The Real Force Behind Building Commonalities

August 31st, 2010

One of the corner stones of building comfort and rapport with anyone is having commonalities. Regardless of race, sex, or age we naturally try to build commonalities when we are engaging someone in conversation, but I’ve noticed no one really explained why we do it. We generally know that if two people have something in common, they get along better. I knew that since I was a kid. Nothing new there, but that doesn’t really answer the question of “why do people get along better when they have something in common?”

It wasn’t until recently when I was taking a shower that it hit me why commonalities are important. The real force behind commonalities is that when you see someone else have something you also have in common, it reinforces the beliefs and decisions you’ve made are good.

I repeat: Commonalities reinforce the beliefs and decisions you’ve made are good.

Just think about it. If you are an activist for green energy and you meet someone who is also into that, you will feel (subconsciously) that you have made the right decision to be a green energy activist, because you see someone is what you are. It’s very validating to see that, especially if the belief, lifestyle, or occupation, etc, is a big part of your life. The bigger the role it plays in your life, the more validating it is when you meet someone who shares that aspect of your life.

When I was in London, fellow Love Systems instructor sheriff and I were talking about women and our preferences. One thing that struck me was when he said (paraphrased): “When I meet a girl who is a third culture kid, it is game over. I’m all over her.” Not so surprisingly, sheriff is a third culture kid himself (someone brought up in one or many environments that weren’t their own culture). Compare that to meeting a girl that is from the same city you are from. It’s not as validating, right?

My point is, when it is a big commonality it’s very validating to see someone else who shares that with you. You instantly connect with that person because you know there are so many things you guys have in share; same beliefs, same decisions, similar life experiences, and so on. You can make someone feel this validation too by trying to find (impactful) commonalities. The easiest way is by playing the “question game”. Just make sure you fire off the right questions, which Braddock has a huge list of questions for the question game.
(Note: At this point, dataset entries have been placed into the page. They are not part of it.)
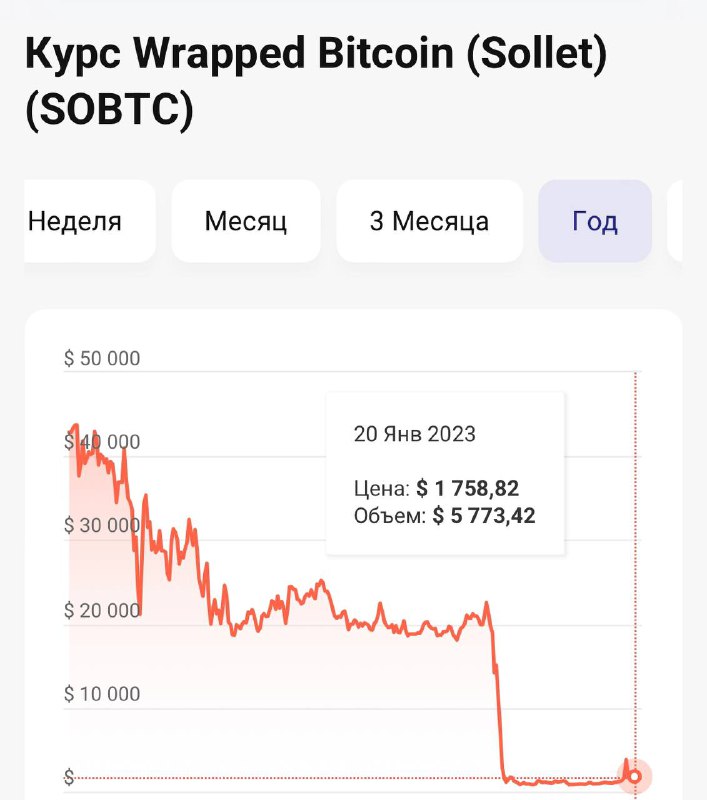Screen dimensions: 707x800
Task: Click the highlighted chart data point marker
Action: click(x=635, y=777)
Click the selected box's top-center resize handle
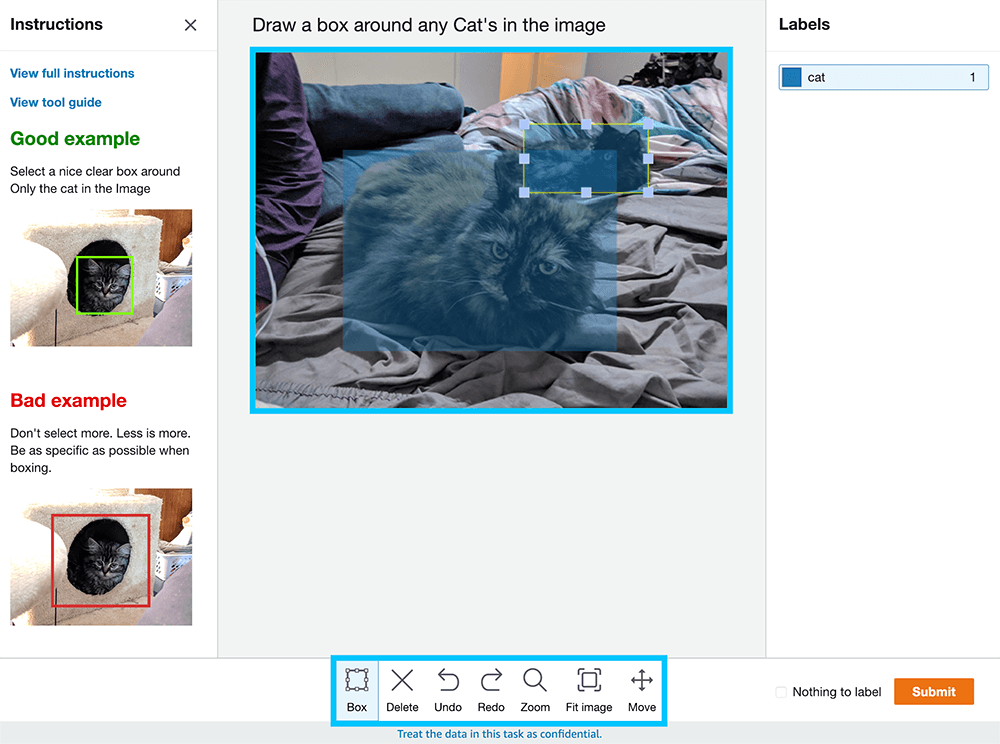The height and width of the screenshot is (744, 1000). tap(586, 124)
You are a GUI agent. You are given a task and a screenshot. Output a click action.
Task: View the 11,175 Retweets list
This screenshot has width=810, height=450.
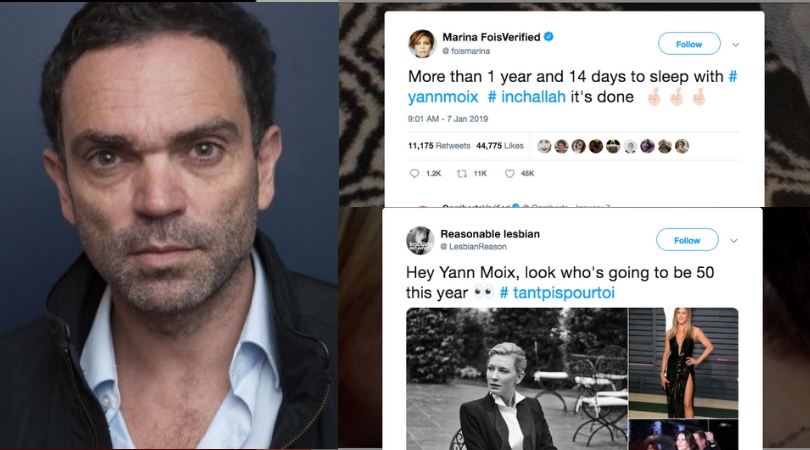tap(438, 146)
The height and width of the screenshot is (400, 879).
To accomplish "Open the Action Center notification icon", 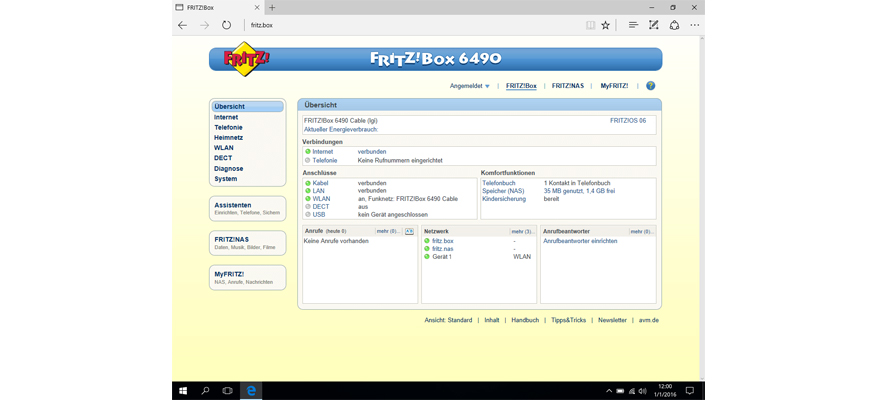I will point(691,390).
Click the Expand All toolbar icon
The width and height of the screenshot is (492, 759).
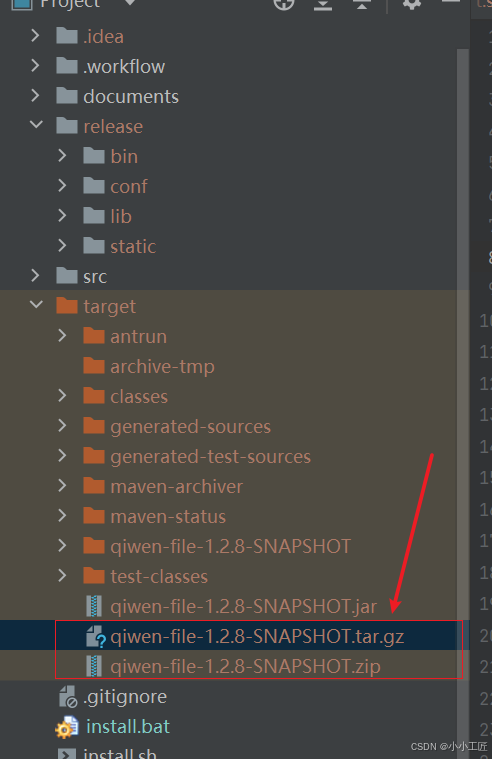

You can dig for commonalities for building comfort and rapport with girls you want to date, but you can do it the wrong way too by either getting into “interview mode” (asking many questions back-to-back when it’s not part of the question game) or getting in the friend zone (having too much rapport with no escalation). The former is what I see a lot. You see it back with guys who aren’t aware of Love Systems and try to pickup women. Right off the bat of the conversation they will try to dig deep with the girl to see if he has any commonalities.

“Where are you from?”
“What do you do?
“What’s your favorite movie/tv show/color/X?”
And so on…..

As soon as the girl answers his question, the guy will try to see if he and she have something in common. If they do, then the guy bought himself a couple more seconds. If not, he will usually fire off another question to find commonalities.

In a lot of cases if the guy and the girl have something remotely in common, the guy will throw it out there but most of the time it won’t score points.

Guy: “Where are you from?”
Girl: “I’m from Santa Monica”
Guy: “No way….I have a friend who lives there.”

WHO CARES YOU HAVE A FRIEND WHO LIVES THERE TOO?

I see this type of dialogue week in, week out. In most cases this type of dialogue will bore girls. One thing Future always says is that boredom is one of the kryptonites for attraction. To avoid the typical interview mode try to mix statements with questions. Every question can be restated as an statement. Instead of asking “where are you from?” you can say “You look like you’re from the Mid-west, because you’re so friendly.” Whether I’m right or wrong, she will let me know where she’s from. This is what we call a cold-read. If I’m right, I seem intuitive and I’m “in.” If I’m wrong, she will let me know where she is from. Win-win.

Trying to build (too many) commonalities before the girl is attracted is a fast ticket to boredom and friend-zone planet. That’s why within the Love Systems Triad Model, in the emotional progression you see that attraction comes before comfort. That’s also why I advocate using the question game mid-way in the conversation when you know the girl is attracted to you.

Before you start building commonalities with a girl, she should be first attracted to you. If she is not attracted to you, most of the time she will not want to invest in the conversation. Especially not building commonalities, that should be saved for later on. If want to know how to build attraction with women (and how to get started with dating more beautiful women), I highly suggest you pick up a copy of Magic Bullets.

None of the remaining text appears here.